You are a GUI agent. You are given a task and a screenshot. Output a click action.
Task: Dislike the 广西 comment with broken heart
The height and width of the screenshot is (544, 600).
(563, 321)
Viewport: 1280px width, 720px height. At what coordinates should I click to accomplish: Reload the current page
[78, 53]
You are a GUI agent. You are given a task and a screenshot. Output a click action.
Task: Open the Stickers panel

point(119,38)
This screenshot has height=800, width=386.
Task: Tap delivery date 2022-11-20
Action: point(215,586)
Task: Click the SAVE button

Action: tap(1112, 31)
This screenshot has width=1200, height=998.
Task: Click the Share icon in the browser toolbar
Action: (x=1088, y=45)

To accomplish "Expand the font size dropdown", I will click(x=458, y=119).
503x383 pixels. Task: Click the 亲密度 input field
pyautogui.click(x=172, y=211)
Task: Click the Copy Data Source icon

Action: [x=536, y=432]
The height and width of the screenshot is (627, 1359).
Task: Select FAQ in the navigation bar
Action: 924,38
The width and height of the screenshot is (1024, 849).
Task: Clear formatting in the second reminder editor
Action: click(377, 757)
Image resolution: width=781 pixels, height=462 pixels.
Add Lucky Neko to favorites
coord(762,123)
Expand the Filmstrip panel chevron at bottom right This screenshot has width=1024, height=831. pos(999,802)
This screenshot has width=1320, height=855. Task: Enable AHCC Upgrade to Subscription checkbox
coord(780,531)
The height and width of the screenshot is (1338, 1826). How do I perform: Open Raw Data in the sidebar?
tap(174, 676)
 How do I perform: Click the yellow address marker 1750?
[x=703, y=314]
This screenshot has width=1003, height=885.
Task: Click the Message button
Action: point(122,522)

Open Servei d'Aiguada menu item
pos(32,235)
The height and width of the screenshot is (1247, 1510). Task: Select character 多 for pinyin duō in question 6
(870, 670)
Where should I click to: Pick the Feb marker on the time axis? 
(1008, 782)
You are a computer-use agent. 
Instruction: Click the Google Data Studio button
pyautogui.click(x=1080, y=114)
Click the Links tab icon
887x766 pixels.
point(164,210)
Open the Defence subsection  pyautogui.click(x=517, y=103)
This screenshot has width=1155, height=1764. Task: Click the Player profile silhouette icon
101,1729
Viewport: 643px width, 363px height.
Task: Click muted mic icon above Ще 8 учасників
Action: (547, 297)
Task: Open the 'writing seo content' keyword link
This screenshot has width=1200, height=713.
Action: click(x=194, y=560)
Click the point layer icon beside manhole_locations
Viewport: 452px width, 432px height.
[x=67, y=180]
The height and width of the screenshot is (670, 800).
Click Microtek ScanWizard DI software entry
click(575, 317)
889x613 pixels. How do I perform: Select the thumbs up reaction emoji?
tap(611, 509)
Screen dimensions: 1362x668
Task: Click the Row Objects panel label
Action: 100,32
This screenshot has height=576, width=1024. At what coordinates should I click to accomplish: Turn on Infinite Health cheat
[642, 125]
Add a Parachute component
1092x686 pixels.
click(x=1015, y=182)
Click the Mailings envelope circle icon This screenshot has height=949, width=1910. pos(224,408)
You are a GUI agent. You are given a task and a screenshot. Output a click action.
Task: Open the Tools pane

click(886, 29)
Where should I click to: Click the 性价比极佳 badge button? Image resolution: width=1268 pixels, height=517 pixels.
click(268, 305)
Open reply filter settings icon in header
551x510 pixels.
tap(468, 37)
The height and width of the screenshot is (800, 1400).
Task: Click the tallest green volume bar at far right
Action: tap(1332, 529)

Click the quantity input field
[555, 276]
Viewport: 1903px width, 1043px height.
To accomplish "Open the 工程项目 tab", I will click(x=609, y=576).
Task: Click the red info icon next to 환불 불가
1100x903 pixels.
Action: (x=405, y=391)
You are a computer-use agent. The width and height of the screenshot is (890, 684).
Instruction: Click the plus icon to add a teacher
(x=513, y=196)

• Problem: Set down exactly, and only, the lines from the one containing "This screenshot has height=576, width=1024." through the final line of the entries above.

• Exercise answer:
This screenshot has height=576, width=1024. At what coordinates should I click to accomplish: Turn on Infinite Health cheat
[642, 125]
Add a Parachute component
1092x686 pixels.
click(x=1015, y=182)
Click the Mailings envelope circle icon This screenshot has height=949, width=1910. pos(224,408)
You are a GUI agent. You are given a task and a screenshot. Output a click action.
Task: Open the Tools pane

click(886, 29)
Where should I click to: Click the 性价比极佳 badge button? Image resolution: width=1268 pixels, height=517 pixels.
click(268, 305)
Open reply filter settings icon in header
551x510 pixels.
tap(468, 37)
The height and width of the screenshot is (800, 1400).
Task: Click the tallest green volume bar at far right
Action: tap(1332, 529)

Click the quantity input field
[555, 276]
Viewport: 1903px width, 1043px height.
To accomplish "Open the 工程项目 tab", I will click(x=609, y=576).
Task: Click the red info icon next to 환불 불가
1100x903 pixels.
Action: (x=405, y=391)
You are a computer-use agent. The width and height of the screenshot is (890, 684).
Instruction: Click the plus icon to add a teacher
(x=513, y=196)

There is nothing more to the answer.